§ Data excerpts
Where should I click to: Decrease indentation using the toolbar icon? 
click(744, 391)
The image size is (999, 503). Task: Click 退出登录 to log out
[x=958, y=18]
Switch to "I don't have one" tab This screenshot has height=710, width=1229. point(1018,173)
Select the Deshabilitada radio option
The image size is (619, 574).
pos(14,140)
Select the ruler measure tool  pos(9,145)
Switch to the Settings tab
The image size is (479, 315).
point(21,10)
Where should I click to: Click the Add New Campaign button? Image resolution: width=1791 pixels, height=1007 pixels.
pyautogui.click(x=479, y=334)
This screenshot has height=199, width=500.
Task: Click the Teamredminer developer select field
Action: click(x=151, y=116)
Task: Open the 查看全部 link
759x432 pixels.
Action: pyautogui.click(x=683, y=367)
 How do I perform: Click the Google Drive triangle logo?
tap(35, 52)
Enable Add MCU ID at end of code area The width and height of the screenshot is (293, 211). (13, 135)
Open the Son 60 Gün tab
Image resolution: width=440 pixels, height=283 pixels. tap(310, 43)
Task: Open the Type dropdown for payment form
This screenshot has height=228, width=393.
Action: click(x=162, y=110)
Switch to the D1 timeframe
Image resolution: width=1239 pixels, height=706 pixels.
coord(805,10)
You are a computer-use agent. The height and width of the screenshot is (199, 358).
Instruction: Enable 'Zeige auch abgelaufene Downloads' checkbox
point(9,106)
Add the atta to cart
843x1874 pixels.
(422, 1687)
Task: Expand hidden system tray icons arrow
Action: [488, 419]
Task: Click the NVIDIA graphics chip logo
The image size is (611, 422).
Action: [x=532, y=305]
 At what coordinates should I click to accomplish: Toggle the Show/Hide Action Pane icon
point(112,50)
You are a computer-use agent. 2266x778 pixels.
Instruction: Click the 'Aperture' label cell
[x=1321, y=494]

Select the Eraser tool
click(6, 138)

§ Given task
Lay out every line of the rows above as a JSON list of strings, with one string per line and no blank lines.

§ Task output
[
  "Where should I click to: Decrease indentation using the toolbar icon? ",
  "click(744, 391)",
  "The image size is (999, 503). Task: Click 退出登录 to log out",
  "[x=958, y=18]",
  "Switch to \"I don't have one\" tab This screenshot has height=710, width=1229. point(1018,173)",
  "Select the Deshabilitada radio option",
  "The image size is (619, 574).",
  "pos(14,140)",
  "Select the ruler measure tool  pos(9,145)",
  "Switch to the Settings tab",
  "The image size is (479, 315).",
  "point(21,10)",
  "Where should I click to: Click the Add New Campaign button? Image resolution: width=1791 pixels, height=1007 pixels.",
  "pyautogui.click(x=479, y=334)",
  "This screenshot has height=199, width=500.",
  "Task: Click the Teamredminer developer select field",
  "Action: click(x=151, y=116)",
  "Task: Open the 查看全部 link",
  "759x432 pixels.",
  "Action: pyautogui.click(x=683, y=367)",
  " How do I perform: Click the Google Drive triangle logo?",
  "tap(35, 52)",
  "Enable Add MCU ID at end of code area The width and height of the screenshot is (293, 211). (13, 135)",
  "Open the Son 60 Gün tab",
  "Image resolution: width=440 pixels, height=283 pixels. tap(310, 43)",
  "Task: Open the Type dropdown for payment form",
  "This screenshot has height=228, width=393.",
  "Action: click(x=162, y=110)",
  "Switch to the D1 timeframe",
  "Image resolution: width=1239 pixels, height=706 pixels.",
  "coord(805,10)",
  "You are a computer-use agent. The height and width of the screenshot is (199, 358).",
  "Instruction: Enable 'Zeige auch abgelaufene Downloads' checkbox",
  "point(9,106)",
  "Add the atta to cart",
  "843x1874 pixels.",
  "(422, 1687)",
  "Task: Expand hidden system tray icons arrow",
  "Action: [488, 419]",
  "Task: Click the NVIDIA graphics chip logo",
  "The image size is (611, 422).",
  "Action: [x=532, y=305]",
  " At what coordinates should I click to accomplish: Toggle the Show/Hide Action Pane icon",
  "point(112,50)",
  "You are a computer-use agent. 2266x778 pixels.",
  "Instruction: Click the 'Aperture' label cell",
  "[x=1321, y=494]",
  "Select the Eraser tool",
  "click(6, 138)"
]